(Records from a data collection)
........
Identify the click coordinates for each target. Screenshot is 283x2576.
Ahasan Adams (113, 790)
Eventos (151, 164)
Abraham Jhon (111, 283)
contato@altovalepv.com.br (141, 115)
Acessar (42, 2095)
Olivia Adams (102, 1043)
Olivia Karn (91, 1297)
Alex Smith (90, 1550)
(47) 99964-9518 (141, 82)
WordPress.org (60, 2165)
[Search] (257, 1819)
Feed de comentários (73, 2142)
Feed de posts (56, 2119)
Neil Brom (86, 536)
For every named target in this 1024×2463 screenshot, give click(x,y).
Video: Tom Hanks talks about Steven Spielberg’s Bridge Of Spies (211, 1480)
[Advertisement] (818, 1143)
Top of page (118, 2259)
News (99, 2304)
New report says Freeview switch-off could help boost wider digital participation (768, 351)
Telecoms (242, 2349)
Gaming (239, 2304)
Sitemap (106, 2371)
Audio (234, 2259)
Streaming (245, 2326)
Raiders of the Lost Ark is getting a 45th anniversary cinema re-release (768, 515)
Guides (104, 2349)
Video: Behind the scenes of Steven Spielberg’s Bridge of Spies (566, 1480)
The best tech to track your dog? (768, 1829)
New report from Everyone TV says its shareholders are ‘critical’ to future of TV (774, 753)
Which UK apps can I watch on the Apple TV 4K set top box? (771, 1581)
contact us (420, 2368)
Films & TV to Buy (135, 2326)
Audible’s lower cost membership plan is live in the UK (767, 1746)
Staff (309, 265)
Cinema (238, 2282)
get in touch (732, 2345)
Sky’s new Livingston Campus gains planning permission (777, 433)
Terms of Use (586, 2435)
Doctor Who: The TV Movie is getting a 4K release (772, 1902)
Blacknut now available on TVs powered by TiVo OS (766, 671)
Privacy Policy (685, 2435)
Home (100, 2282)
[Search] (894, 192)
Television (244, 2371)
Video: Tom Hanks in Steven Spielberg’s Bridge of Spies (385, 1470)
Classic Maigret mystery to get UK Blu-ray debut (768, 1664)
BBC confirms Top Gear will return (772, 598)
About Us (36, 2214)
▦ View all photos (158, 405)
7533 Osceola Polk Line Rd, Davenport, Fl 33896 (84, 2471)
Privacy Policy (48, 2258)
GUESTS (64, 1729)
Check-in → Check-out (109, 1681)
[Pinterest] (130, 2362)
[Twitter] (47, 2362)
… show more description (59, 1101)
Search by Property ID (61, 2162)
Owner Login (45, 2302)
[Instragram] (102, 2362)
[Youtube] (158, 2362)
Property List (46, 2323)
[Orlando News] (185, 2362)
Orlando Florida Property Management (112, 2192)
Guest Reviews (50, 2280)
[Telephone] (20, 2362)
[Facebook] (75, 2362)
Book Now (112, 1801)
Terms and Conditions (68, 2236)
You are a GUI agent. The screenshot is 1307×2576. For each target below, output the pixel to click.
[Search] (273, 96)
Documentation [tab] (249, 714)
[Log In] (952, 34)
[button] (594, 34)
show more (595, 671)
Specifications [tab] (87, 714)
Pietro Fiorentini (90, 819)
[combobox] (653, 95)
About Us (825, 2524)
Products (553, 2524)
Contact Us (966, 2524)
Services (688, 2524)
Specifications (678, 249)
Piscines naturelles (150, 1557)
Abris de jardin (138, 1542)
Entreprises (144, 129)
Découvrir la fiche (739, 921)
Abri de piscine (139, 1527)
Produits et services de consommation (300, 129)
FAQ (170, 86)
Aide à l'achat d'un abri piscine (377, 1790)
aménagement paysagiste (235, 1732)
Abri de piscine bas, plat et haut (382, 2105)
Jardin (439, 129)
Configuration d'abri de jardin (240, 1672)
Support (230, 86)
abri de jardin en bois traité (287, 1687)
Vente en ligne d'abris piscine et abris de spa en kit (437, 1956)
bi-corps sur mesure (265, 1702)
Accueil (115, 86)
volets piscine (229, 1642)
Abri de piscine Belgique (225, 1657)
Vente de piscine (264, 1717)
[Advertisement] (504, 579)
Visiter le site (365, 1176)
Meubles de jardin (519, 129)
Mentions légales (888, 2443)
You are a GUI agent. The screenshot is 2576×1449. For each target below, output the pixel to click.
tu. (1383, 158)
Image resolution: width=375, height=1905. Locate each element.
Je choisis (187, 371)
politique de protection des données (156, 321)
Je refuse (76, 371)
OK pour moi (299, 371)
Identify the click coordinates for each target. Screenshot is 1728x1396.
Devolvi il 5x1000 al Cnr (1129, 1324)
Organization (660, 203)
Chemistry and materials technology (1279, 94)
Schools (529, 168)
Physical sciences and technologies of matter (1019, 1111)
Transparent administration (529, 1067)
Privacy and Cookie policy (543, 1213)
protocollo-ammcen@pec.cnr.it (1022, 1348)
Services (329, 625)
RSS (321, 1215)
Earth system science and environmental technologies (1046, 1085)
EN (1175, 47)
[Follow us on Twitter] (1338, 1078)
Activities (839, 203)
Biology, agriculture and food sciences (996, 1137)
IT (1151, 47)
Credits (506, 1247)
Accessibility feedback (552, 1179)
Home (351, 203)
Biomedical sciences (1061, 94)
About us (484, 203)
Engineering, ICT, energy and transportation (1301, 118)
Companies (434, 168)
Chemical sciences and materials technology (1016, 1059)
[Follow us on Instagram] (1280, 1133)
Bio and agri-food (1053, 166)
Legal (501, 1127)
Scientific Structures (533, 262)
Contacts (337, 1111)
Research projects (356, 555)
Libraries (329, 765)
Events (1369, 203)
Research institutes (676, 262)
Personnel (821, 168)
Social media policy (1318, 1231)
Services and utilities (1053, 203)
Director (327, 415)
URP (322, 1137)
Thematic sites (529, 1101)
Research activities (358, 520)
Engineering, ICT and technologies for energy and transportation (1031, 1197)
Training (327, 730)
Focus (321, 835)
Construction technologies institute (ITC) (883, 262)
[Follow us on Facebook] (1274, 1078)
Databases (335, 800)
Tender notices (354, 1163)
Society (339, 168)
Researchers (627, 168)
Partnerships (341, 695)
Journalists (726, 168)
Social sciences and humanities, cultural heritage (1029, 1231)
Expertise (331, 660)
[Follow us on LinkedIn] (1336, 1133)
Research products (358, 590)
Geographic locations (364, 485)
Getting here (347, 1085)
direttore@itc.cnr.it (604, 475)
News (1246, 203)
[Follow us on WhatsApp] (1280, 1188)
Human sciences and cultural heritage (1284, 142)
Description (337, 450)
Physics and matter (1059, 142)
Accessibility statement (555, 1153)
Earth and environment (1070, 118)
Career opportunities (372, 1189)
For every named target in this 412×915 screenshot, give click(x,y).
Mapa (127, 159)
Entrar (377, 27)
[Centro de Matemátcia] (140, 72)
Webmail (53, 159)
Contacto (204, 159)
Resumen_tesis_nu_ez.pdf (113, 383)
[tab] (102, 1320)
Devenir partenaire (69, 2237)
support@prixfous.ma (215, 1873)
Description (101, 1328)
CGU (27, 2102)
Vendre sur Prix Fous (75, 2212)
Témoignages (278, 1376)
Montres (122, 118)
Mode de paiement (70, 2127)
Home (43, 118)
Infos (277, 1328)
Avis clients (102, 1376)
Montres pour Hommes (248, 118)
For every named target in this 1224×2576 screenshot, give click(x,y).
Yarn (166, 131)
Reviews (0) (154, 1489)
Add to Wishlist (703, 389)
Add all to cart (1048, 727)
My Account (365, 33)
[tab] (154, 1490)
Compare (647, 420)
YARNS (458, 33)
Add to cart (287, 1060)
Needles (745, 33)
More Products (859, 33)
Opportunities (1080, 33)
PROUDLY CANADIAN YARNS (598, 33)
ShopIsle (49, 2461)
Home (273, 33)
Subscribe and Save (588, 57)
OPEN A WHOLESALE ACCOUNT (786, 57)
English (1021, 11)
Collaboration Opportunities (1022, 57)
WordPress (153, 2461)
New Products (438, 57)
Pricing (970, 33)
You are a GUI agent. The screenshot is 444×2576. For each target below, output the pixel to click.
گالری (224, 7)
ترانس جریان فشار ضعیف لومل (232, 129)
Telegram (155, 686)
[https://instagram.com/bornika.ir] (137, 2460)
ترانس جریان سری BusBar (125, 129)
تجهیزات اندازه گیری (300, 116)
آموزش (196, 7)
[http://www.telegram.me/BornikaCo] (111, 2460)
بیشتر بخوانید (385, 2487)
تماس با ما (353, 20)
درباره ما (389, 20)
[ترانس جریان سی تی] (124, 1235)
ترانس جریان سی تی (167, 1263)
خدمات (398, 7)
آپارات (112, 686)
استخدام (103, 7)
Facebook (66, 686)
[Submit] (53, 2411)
........
▶ **TASK PROMPT**:
For this exercise, repeat exactly the lines of the data above from the one with "get in touch (732, 2345)" down to the one with "Privacy Policy (48, 2258)", both end lines included.

▶ **ANSWER BOX**:
get in touch (732, 2345)
Sky’s new Livingston Campus gains planning permission (777, 433)
Terms of Use (586, 2435)
Doctor Who: The TV Movie is getting a 4K release (772, 1902)
Blacknut now available on TVs powered by TiVo OS (766, 671)
Privacy Policy (685, 2435)
Home (100, 2282)
[Search] (894, 192)
Television (244, 2371)
Video: Tom Hanks in Steven Spielberg’s Bridge of Spies (385, 1470)
Classic Maigret mystery to get UK Blu-ray debut (768, 1664)
BBC confirms Top Gear will return (772, 598)
About Us (36, 2214)
▦ View all photos (158, 405)
7533 Osceola Polk Line Rd, Davenport, Fl 33896 (84, 2471)
Privacy Policy (48, 2258)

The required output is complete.